碧南市の南部、矢作川と蜆川に挟まれた三角地帯には大きな干拓地に農地が広がっています。文政11年(1828年)に斎藤倭助によって開発された前浜新田、1956年(昭和31年)に農林省によって開発された川口干拓の2地域からなります。

碧南市は東海地方最大の玉ねぎ産地だそうで、3月から5月にはあちこちの畑で玉ねぎの収穫と出荷作業が行われていました。

(左)川口町の玉ねぎ畑。(右)河方町の玉ねぎ畑。

(地図)碧南市における川口干拓(碧南干拓)の位置。『碧南干拓災害復旧事業記録』農林省名古屋農地事務局、1963年。

(地図)碧南干拓建設事業平面図。『碧南市史 第3巻』碧南市、1974年。

 

1.1 人造石の堤防

川口干拓は四方を堤防に囲まれています。西側・南側・東側の三方は1956年(昭和31年、※1959年の伊勢湾台風後に再建)に築かれた堤防ですが、北側は前浜新田の堤防として築かれた堤防であり、1901年(明治34年)以後の数年間には人造石によって補強工事がなされたとのことです。

人造石は土木技術者の服部長七によって発明された工法であり、コンクリートが普及する前に樋門・堤防・護岸などに用いられました。服部長七の没後100年にあたる2019年(令和元年)には碧南市藤井達吉現代美術館で企画展「没後100年 服部長七と近代産業遺産」が開催され、中部産業遺産研究会によってシンポジウムが開催されています。

(地図)干拓前の1888年~1898年、干拓後の1959年~1960年。今昔マップ

(写真)人造石が用いられた堤防。Googleストリートビュー

 

1.2 石碑「碧南開拓記念碑」

川口神社の南側にある川口ちびっ子広場には、川口干拓の入植40年を記念して1996年に建立された石碑「碧南開拓記念碑」があります。

(写真)石碑「碧南開拓記念碑」。

 

戦後すぐの時期に、碧海郡大浜町・棚尾町・旭村の各町村によって干拓地造成の運動が行われると、1946年(昭和21年)10月に農林省によって碧南干拓地造成工事が開始され、10年後の1956年(昭和31年)10月に竣工しました。

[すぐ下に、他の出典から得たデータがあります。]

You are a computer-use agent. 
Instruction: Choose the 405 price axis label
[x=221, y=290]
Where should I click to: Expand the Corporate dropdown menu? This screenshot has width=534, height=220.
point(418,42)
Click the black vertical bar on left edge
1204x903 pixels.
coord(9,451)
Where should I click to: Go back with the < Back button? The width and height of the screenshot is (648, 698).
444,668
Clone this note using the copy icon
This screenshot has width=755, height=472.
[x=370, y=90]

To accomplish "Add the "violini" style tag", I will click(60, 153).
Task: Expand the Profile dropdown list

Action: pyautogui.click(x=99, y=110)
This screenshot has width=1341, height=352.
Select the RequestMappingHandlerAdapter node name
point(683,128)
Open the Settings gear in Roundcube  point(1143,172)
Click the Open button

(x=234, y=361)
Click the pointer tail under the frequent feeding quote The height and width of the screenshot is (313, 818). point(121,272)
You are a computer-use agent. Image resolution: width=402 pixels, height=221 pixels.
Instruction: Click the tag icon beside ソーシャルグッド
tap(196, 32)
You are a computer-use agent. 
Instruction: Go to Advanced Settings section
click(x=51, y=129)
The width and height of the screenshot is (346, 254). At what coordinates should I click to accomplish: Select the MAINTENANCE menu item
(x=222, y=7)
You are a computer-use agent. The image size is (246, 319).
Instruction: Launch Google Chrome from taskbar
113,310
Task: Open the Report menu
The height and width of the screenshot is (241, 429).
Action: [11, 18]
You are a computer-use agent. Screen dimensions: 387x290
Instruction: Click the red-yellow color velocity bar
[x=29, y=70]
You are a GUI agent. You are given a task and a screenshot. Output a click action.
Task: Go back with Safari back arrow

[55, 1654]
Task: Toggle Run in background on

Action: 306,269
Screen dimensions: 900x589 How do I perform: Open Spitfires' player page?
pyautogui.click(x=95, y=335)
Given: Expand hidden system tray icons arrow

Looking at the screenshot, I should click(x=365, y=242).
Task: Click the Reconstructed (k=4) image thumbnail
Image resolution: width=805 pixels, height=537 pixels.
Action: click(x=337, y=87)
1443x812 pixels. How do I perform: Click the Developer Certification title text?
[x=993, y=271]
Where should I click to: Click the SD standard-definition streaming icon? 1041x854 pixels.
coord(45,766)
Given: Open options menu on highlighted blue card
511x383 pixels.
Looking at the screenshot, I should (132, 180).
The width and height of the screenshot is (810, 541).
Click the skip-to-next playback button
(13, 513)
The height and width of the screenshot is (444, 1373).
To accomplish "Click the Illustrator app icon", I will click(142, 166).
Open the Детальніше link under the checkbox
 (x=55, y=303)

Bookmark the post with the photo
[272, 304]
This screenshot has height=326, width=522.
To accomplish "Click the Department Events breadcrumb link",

1955年(昭和30年)4月と1956年(昭和31年)10月に100戸が入植しましたが、うち愛知県から移住したのは50戸に過ぎず、他地域からは長野県26戸、山梨県14戸、岐阜県10戸が移住しています。総面積172ヘクタールのうち、畑が105ヘクタール、田が30ヘクタール、宅地が7ヘクタールとのことで、当初から畑を主体とした干拓地だったようです。

1964年(昭和39年)10月には碧南市川口町(かわぐちちょう)という町名が決定。なお、碧南市に152ある町名のうち151は「○○まち」と読みますが、戦後に造成された川口町のみは「○○ちょう」と読むようです。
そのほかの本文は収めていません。